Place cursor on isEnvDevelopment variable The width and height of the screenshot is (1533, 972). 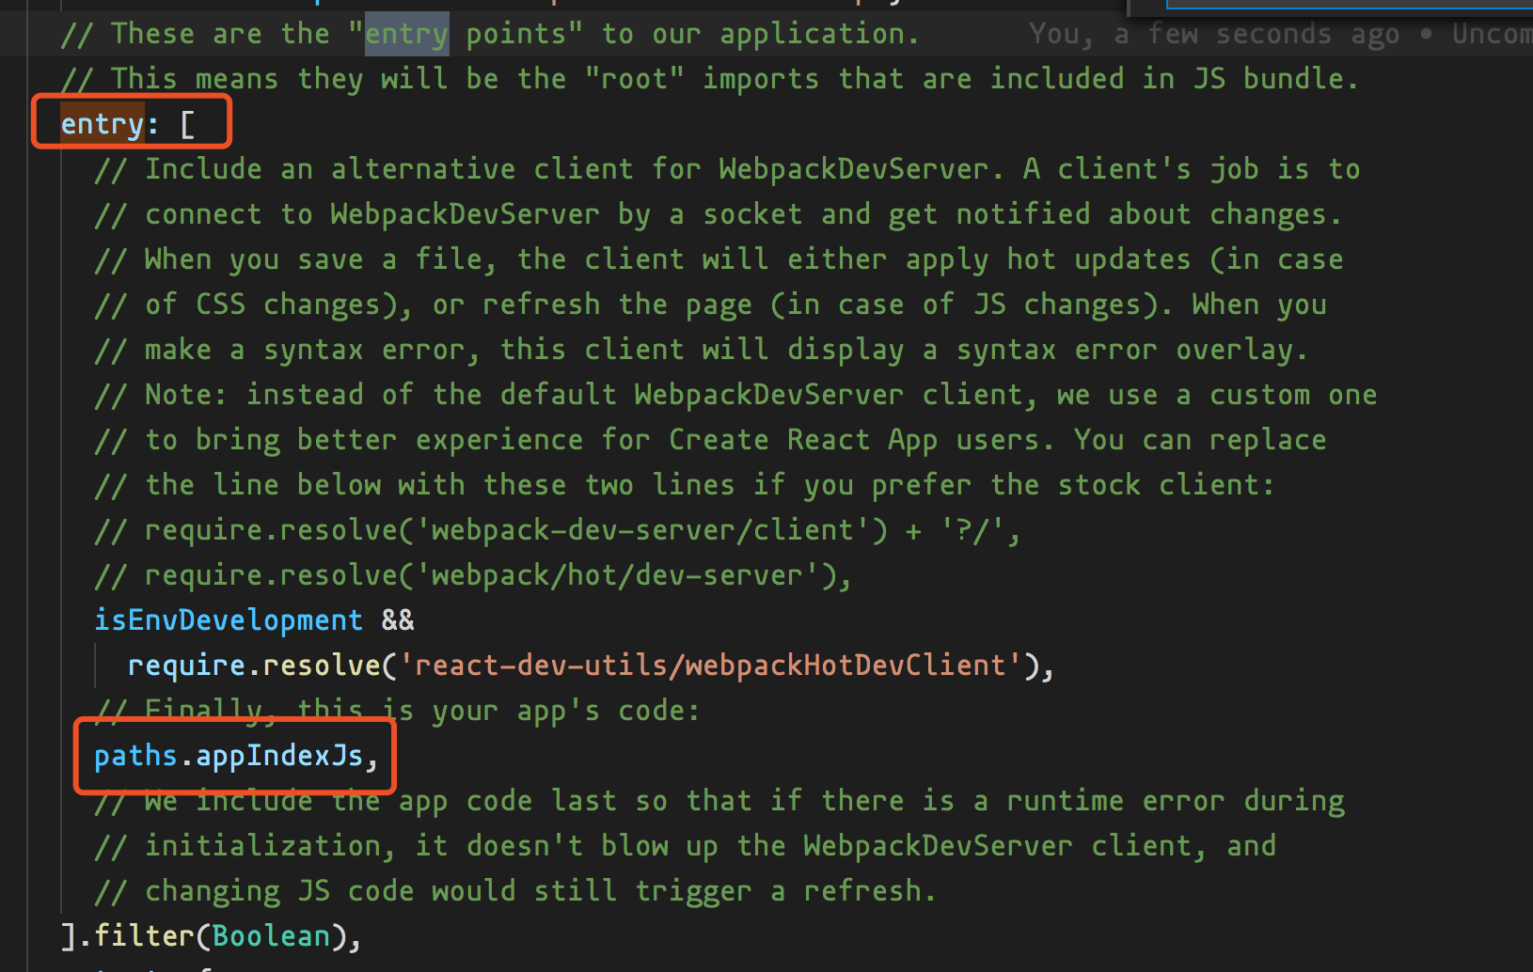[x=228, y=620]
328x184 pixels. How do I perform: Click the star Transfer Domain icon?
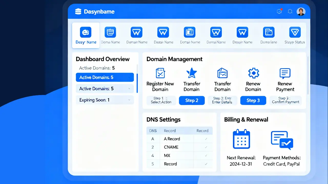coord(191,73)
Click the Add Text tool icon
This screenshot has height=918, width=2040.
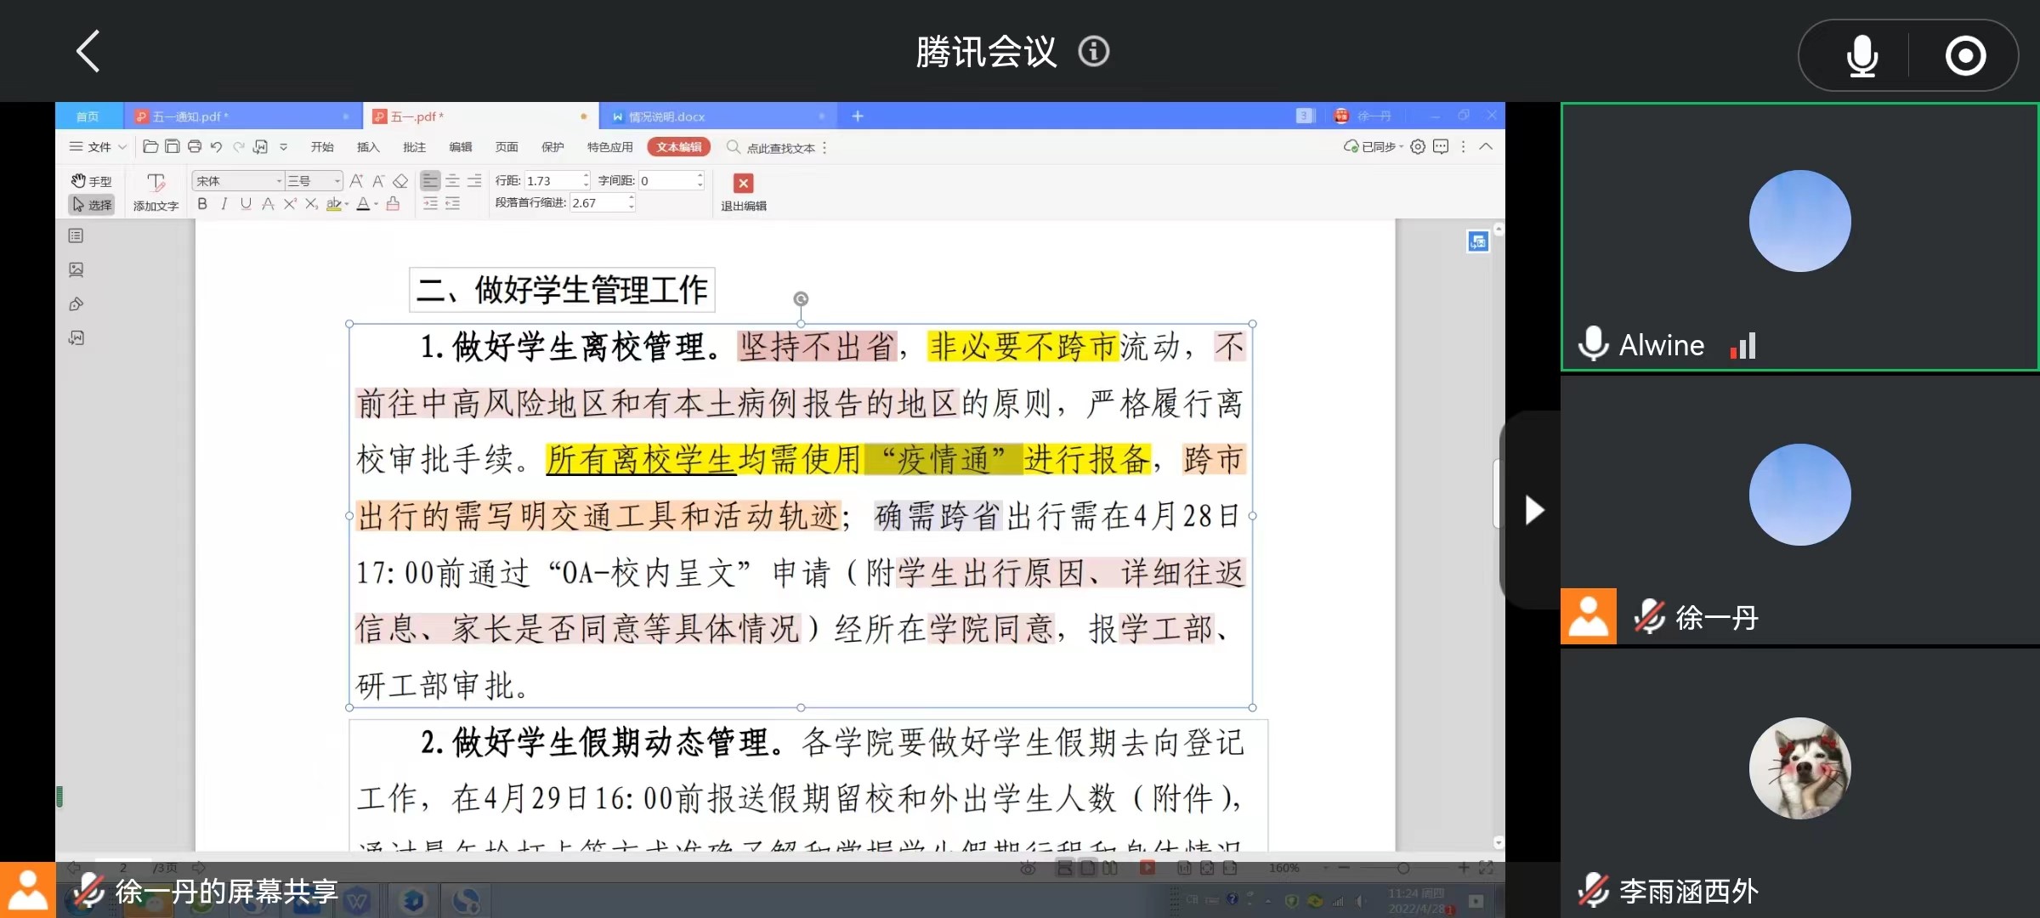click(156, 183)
...
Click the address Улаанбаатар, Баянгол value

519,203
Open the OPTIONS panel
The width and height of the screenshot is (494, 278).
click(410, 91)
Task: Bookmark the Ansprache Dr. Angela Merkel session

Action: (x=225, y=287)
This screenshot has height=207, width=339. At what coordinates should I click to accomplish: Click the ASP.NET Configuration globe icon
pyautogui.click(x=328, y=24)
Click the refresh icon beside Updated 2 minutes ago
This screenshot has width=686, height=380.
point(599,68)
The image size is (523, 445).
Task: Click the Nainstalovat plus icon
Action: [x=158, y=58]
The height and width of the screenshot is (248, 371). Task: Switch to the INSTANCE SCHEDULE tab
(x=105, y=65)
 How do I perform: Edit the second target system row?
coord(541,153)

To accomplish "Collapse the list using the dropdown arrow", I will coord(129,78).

→ 지시 및 요구사항
"Click the address Улаанбаатар, Баянгол value" 문구가 있는 줄부터 "I will coord(129,78)." 문구가 있는 줄까지(양 끝 포함) 목록을 다시 쓰되, "refresh" 부분만 "reload"(으)로 바꾸고 나머지는 그대로 두세요.

→ 작업 결과
Click the address Улаанбаатар, Баянгол value

519,203
Open the OPTIONS panel
The width and height of the screenshot is (494, 278).
click(410, 91)
Task: Bookmark the Ansprache Dr. Angela Merkel session

Action: (x=225, y=287)
This screenshot has height=207, width=339. At what coordinates should I click to accomplish: Click the ASP.NET Configuration globe icon
pyautogui.click(x=328, y=24)
Click the reload icon beside Updated 2 minutes ago
This screenshot has width=686, height=380.
point(599,68)
The image size is (523, 445).
Task: Click the Nainstalovat plus icon
Action: [x=158, y=58]
The height and width of the screenshot is (248, 371). Task: Switch to the INSTANCE SCHEDULE tab
(x=105, y=65)
 How do I perform: Edit the second target system row?
coord(541,153)

To accomplish "Collapse the list using the dropdown arrow", I will coord(129,78).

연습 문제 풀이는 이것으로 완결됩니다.